Il existe une filiation légitime de l’État démocratique en État fasciste. Nous avons déjà remarqué qu’au point de vue théorique aucune contradiction n’existe entre ces deux formes d’État capitaliste. L’une et l’autre excluent, en principe, la fondation d’organismes de classe et c’est de haute lutte que les ouvriers ont conquis un droit à leurs organisations, au sein des États démocratiques, en portant ainsi directement atteinte aux bases mêmes des Constitutions bourgeoises qui élargissent les droits des organisations, mais pour aiguillonner, dans l’enceinte des organismes étatiques, les mouvements sociaux. Si l’État démocratique a pu subsister malgré la fondation des institutions de classe qui lui étaient opposées, ce n’est pas grâce à ses caractères spécifiques qui étaient irrémédiablement hostiles au prolétariat, mais parce que la situation historique du capitalisme ascendant pouvait tolérer la présence de ces formations. D’autre part, dès leur victoire, les ouvriers qui avaient fondé leurs organismes, voyaient leur conquête directement menacée par l’œuvre de corruption qui voulait faire déboucher leurs institutions dans le cadre du régime étatique du capitalisme.

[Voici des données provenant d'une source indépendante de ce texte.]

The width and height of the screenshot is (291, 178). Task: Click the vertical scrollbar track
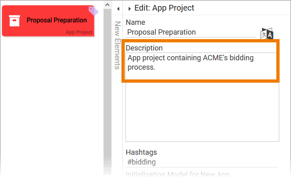(108, 90)
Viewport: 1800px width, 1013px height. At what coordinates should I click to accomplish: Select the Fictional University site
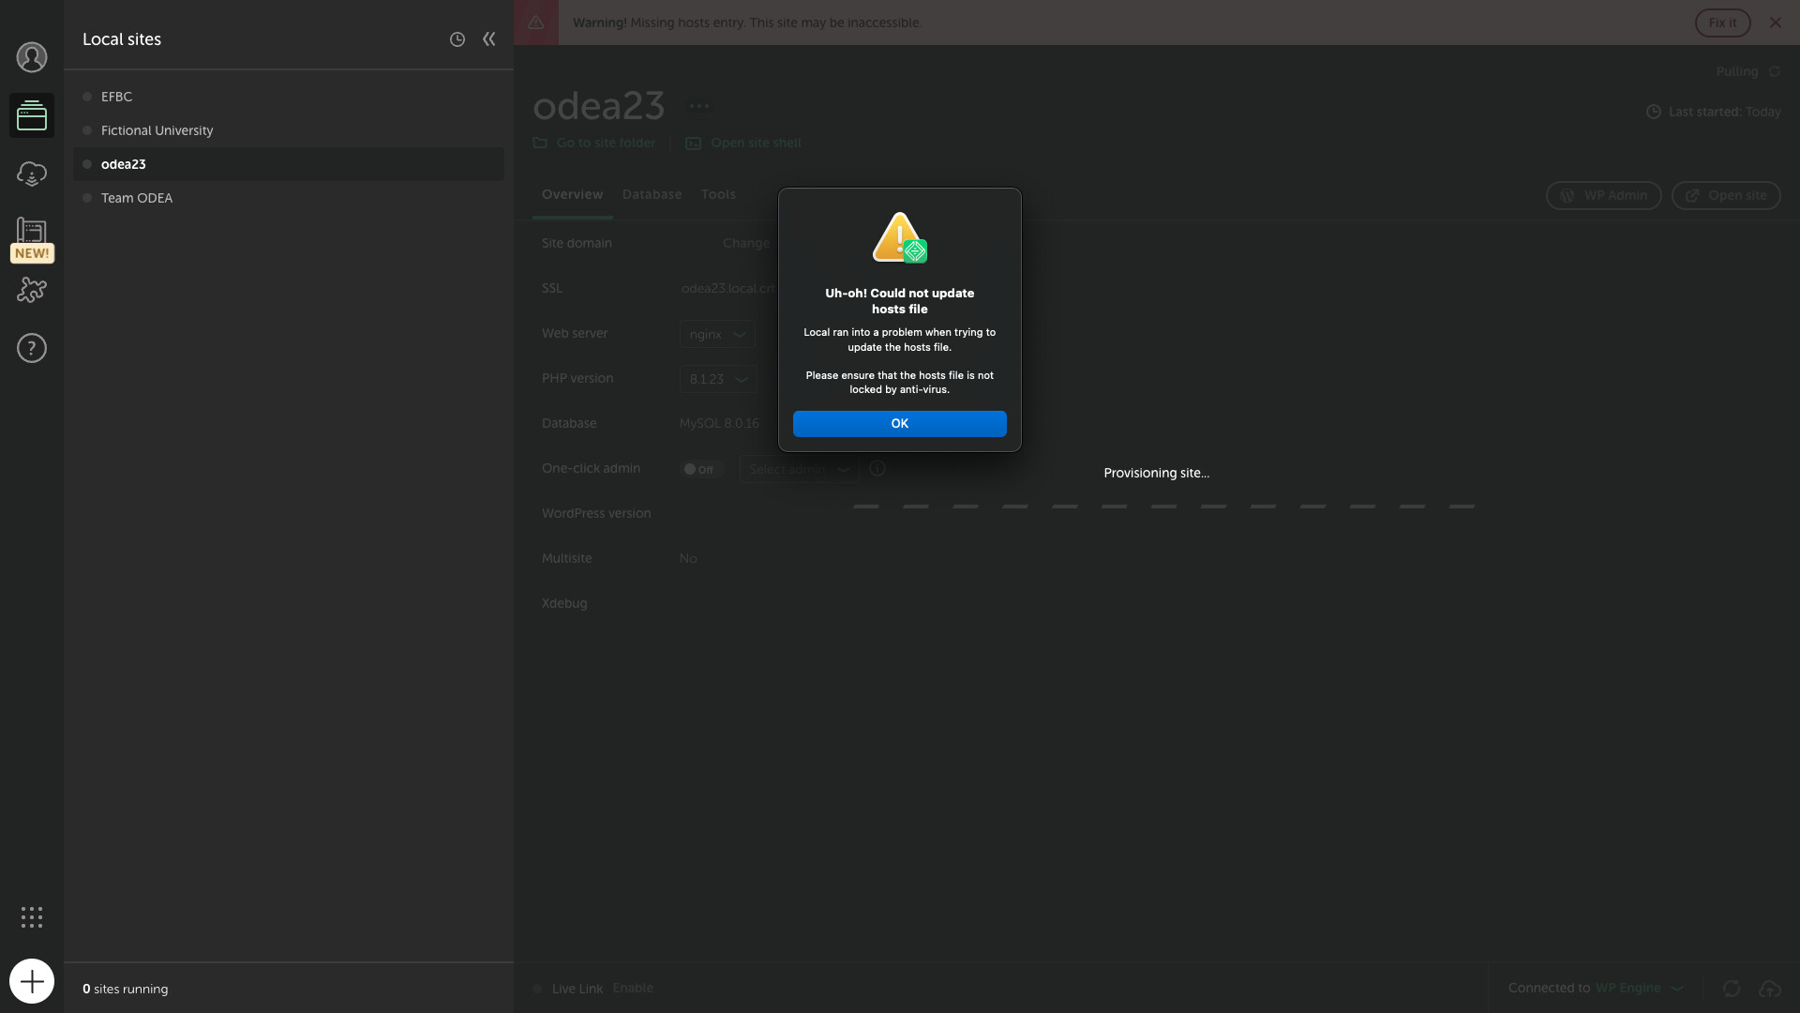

D’ailleurs, les événements de l’après-guerre nous montrent - en Allemagne d’une façon encore plus marquée qu’en Italie - qu’après la défaite révolutionnaire et en vue d’empêcher le prolétariat d’en retirer les enseignements, la manœuvre bourgeoise devant porter à la victoire du fascisme s’accomplit sous la forme d’une évolution qui permettra au fascisme de balayer toutes les forces et les partis qui, autrefois, représentaient les piliers du régime capitaliste. Ces derniers n’auront aucune base sur laquelle appuyer leur opposition au fascisme, car ils ne peuvent pas se réclamer des intérêts historiques de la seule classe qui, par son assaut révolutionnaire, a forcé le capitalisme à recourir au fascisme, de la seule classe qui pourra, demain, déclencher l’insurrection pour abattre le capitalisme dans sa nouvelle forme d’organisation fasciste. Qu’il y ait - en liaison avec les innombrables épisodes de la lutte héroïque des ouvriers contre le fascisme - des éléments ayant appartenu ou se revendiquant des idéologies démocratiques, cela ne prouve nullement une opposition inconciliable entre l’État démocratique et l’État fasciste. Cela prouve seulement que la tourmente sociale peut déterminer des expressions glorieuses même dans des milieux idéologiques et politiques qui ont représenté - et escomptent encore pouvoir représenter - le dernier bastion de la défense du régime capitaliste.